The slate-grey and black-barred peregrine falcon (duck hawk) is one of the speediest and most powerful of all flying organisms. It flies on the level at 60 m.p.h., dives at 180, knocks out its quarry (birds up to the size of duck) with its steely talons, kills only what it will eat. Its attacks are always made from open sky, and what it does not kill with the first attack, it seldom bothers to pursue. The late Gerald H. Thayer once admiringly described the peregrine falcon as a “powerful, wild, majestic, independent bird, living on the choicest of clean carnal food plucked fresh from the air or the surface of the waters; rearing its young in the nooks of dangerous mountain cliffs … It is the very embodiment of noble rapacity and lonely freedom.”

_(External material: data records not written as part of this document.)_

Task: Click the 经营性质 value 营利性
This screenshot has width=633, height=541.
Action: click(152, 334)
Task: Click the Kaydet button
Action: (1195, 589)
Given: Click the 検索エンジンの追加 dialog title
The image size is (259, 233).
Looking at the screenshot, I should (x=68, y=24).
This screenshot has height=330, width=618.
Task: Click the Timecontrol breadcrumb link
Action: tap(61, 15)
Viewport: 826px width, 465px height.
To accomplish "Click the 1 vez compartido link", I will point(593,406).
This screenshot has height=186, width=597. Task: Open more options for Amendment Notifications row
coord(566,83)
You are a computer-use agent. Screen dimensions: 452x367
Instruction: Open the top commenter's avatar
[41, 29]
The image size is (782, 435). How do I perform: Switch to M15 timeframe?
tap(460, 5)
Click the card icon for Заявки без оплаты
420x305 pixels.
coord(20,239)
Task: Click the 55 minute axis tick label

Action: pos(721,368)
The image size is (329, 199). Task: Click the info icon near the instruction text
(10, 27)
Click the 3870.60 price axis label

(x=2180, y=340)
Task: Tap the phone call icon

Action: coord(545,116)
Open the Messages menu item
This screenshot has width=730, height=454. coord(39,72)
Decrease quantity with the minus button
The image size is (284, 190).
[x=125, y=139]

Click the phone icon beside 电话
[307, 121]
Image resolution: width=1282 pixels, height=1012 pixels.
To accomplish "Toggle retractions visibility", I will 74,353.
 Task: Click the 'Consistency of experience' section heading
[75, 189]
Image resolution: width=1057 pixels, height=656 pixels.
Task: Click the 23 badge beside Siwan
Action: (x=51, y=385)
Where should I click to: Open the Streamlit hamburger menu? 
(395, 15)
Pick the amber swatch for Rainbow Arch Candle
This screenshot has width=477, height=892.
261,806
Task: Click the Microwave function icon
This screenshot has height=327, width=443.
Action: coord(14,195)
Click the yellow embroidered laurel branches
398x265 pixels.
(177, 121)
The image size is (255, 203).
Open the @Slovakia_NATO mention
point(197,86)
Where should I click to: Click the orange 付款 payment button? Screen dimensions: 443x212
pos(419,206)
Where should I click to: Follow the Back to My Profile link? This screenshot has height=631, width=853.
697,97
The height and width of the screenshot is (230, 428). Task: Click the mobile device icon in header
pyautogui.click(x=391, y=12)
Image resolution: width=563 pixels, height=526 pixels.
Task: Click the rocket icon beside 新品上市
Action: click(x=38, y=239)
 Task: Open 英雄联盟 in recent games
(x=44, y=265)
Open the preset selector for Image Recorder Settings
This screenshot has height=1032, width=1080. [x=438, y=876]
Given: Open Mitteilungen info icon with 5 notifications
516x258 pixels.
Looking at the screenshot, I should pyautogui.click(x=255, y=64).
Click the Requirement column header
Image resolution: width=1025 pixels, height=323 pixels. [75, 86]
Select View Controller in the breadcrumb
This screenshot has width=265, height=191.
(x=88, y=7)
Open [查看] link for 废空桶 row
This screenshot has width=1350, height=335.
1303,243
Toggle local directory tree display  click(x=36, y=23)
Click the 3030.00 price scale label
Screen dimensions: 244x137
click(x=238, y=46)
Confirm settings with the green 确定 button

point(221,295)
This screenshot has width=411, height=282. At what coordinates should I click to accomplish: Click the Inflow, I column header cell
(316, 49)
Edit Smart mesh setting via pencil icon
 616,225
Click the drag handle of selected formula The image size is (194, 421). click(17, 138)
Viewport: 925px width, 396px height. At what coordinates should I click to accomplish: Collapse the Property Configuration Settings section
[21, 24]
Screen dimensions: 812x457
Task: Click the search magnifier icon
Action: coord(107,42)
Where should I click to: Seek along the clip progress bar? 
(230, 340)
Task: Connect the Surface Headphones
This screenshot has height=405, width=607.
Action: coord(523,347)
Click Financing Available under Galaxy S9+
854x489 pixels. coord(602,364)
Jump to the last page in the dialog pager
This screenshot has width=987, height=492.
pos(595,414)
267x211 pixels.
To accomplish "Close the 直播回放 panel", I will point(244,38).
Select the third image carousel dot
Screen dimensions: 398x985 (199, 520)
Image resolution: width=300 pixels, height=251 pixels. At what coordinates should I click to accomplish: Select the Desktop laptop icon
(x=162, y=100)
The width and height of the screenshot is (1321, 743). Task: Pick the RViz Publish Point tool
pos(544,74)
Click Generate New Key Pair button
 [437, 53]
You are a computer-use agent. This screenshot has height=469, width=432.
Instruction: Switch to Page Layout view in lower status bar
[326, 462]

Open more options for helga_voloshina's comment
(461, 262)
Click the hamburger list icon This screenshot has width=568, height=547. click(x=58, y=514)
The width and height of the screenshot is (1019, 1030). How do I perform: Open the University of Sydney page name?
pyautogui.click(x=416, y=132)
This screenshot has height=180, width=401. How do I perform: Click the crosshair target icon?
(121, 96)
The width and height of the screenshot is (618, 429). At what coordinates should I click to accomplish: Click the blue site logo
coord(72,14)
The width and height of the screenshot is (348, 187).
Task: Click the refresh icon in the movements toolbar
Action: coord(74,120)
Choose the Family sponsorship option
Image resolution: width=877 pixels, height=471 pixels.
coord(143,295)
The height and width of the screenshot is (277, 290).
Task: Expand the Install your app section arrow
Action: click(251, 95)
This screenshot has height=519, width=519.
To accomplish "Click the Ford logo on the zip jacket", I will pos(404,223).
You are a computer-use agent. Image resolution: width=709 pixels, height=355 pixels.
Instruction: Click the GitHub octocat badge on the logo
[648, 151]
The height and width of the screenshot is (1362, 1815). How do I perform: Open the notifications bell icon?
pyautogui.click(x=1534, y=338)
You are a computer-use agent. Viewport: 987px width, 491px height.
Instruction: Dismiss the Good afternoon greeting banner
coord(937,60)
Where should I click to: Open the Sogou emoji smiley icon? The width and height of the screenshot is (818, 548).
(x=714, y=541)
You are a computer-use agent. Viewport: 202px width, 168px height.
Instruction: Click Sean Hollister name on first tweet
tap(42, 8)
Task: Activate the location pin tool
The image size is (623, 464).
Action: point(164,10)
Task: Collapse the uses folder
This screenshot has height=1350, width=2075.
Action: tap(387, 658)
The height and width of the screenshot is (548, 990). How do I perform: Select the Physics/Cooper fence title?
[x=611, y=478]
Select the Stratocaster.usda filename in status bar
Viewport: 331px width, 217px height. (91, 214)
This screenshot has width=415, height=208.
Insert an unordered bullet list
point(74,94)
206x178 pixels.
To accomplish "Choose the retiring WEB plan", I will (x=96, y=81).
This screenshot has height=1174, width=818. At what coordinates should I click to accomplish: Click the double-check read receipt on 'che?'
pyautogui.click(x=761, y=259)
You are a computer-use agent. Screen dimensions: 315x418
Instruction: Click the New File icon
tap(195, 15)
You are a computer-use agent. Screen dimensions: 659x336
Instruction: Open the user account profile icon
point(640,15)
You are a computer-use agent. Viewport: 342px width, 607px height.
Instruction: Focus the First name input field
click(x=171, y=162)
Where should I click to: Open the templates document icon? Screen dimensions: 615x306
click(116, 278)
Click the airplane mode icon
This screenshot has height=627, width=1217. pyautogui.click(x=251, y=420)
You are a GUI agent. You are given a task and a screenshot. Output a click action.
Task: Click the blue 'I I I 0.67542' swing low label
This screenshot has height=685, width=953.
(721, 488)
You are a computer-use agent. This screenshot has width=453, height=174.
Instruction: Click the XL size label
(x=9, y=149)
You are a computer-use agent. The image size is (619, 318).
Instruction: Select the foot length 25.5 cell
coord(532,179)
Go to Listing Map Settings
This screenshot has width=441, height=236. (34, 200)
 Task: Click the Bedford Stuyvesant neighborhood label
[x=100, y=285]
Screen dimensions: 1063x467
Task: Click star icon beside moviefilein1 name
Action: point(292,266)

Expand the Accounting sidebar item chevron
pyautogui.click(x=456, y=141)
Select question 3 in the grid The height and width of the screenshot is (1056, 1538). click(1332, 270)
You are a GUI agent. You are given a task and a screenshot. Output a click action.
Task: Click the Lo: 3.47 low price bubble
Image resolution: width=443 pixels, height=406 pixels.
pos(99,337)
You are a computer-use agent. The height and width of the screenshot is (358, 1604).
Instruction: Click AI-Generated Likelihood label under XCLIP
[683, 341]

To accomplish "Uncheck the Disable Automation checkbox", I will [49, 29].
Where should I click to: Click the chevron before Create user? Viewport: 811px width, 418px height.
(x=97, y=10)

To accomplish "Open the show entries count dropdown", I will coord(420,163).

Falcons have an impressive history. More than 4,000 years ago they were used for hunting by the Chinese. Falconry (the art of directing a falcon to take off, attack its prey and return to the extended arm of its trainer) was the sport of kings throughout the Middle Ages.
Last week U.S. bird watchers had an eye peeled for the peregrine falcons which were migrating from the northeastern U.S. and Canada to the Gulf states and the Caribbean. But not all were migrating this month. The New York World-Telegram and Sun noted that a very few will winter-as-usual, of all places, high on craggy skyscrapers in Manhattan. There they have found ledges as bare and precipitous as any mountain falcon eyrie. And they have a year-round food supply in the thousands of fat and sassy Manhattan pigeons who linger below.